C’est le bras de fer aux États-Unis entre le ministère de la Défense et les journalistes spécialisés. Levée de bouclier des médias américains après les restrictions inédites imposées par le Pentagone qui cherche à cadenasser la presse. Et à empêcher les reporters d’avoir accès à leurs sources au sein des forces armées.
Certaines de ces mesures ont même été assimilées à de la censure, car les autorités américaines menacent de poursuites judiciaires les journalistes qui sortiraient des informations confidentielles. Le contrat proposé par Pete Hegseth, le ministre nommé par Donald Trump, à la presse : signez cette nouvelle charte ou vous ne pourrez plus mettre les pieds au Pentagone. La quasi-totalité des médias, y compris les plus grandes signatures du New York Times, du Washington Post, de CNN, ainsi que plusieurs organes classés dans la sphère conservatrice, ont choisi de dire « non ». Et ont abandonné pour la première fois en l’espace de plusieurs décennies leur badge d’accès au ministère de la Défense.
L’image de ces journalistes en train de quitter le Pentagone est saisissante. Une cinquantaine de reporters, tous médias confondus qui ont emporté dans leurs cartons quelques photos, une imprimante ou une horloge, reliquat de la vie d’avant. Celle où le ministère de la Défense laissait la presse faire son travail sans chercher à contrôler l’information.
« Ça faisait 28 ans que je travaillais au Pentagone. J’y ai toujours eu accès et j’ai toujours pu me balader librement dans les couloirs. J’ai parlé à des gens comme le général Petraeus, l’ancien patron des forces américaines en Afghanistan ou des officiers que j’avais appris à connaître avec le temps. Maintenant, on nous dit que nous cherchons à collecter des infos confidentielles alors qu’on essaie simplement de se faire une idée de l’actualité. On peut juste avoir entendu quelque chose, demander confirmation à des gens, et eux sont capables de dire : « Ecoute, Tom, ce n’est pas 100% exact, je pense que tu ne suis pas la bonne piste ». Très souvent, le métier, c’est de solliciter l’avis de gens que l’on connaît sur ce qui se passe en coulisses », explique Tom Bowman, l’une des figures de NPR, la radio publique américaine.
La liberté de la presse doit être protégée par le président, selon une ex-correspondante de CNN
Certes, le ministère a clarifié ses intentions. Il n’est pas question de relire les articles avant publication. Mais les nouvelles procédures édictées par le gouvernement restent très restrictives. Au total, 21 pages d’instructions qui couvrent aussi bien la couleur des badges de presse que les lieux autorisés pour les liaisons en direct. Les journalistes n’ont plus le droit de se déplacer seuls à l’intérieur du Pentagone.
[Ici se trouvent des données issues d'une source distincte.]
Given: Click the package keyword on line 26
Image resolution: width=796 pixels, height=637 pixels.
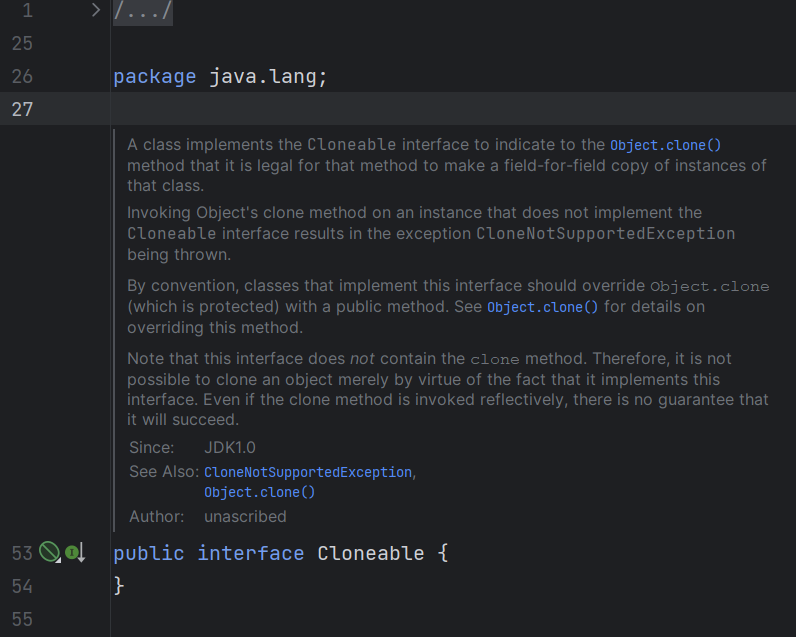Looking at the screenshot, I should [155, 77].
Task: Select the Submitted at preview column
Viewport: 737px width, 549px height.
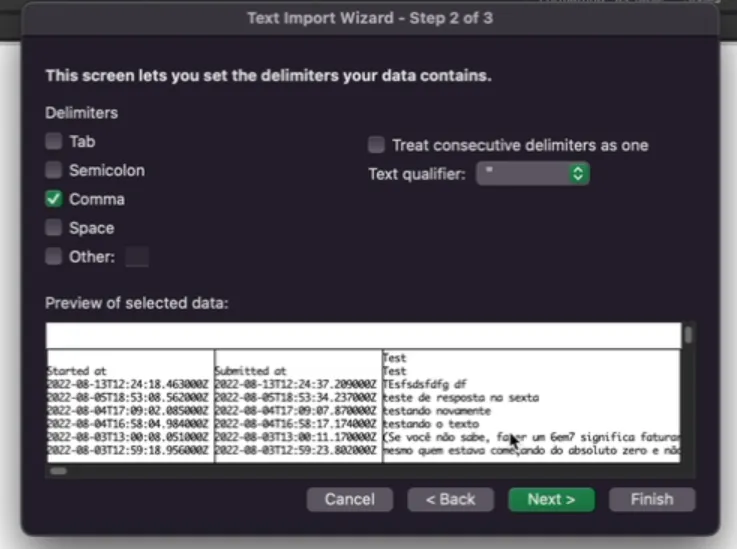Action: point(298,406)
Ils devront systématiquement être escortés. Et l’institution militaire insiste lourdement : les médias qui incitent des fonctionnaires à livrer des informations pourront faire l’objet de sanctions, voire de poursuites. Ce qui revient, qu’on le veuille ou non, à mettre la presse sous tutelle.
« Souvenez-vous qu’aux États-Unis, lorsque le président prête serment, il jure de protéger la Constitution. Ce qui inclut le 1ᵉʳ amendement d’où découle la liberté de la presse. Et c’est aussi ce que les soldats s’engagent à protéger lorsqu’ils s’engagent. La liberté de la presse est un droit protégé par la Constitution. Avez-vous le droit de publier des informations confidentielles ? C’est à la justice de répondre à cette question », souligne Barbara Starr, correspondante de CNN au Pentagone pendant plus de 20 ans, entre 2001 et 2022.
Tous les journalistes spécialisés dans les questions de défense promettent de continuer leur travail hors du Pentagone. Y compris des médias classés à droite comme Fox News qui ont, eux aussi, claqué la porte en signe de protestation.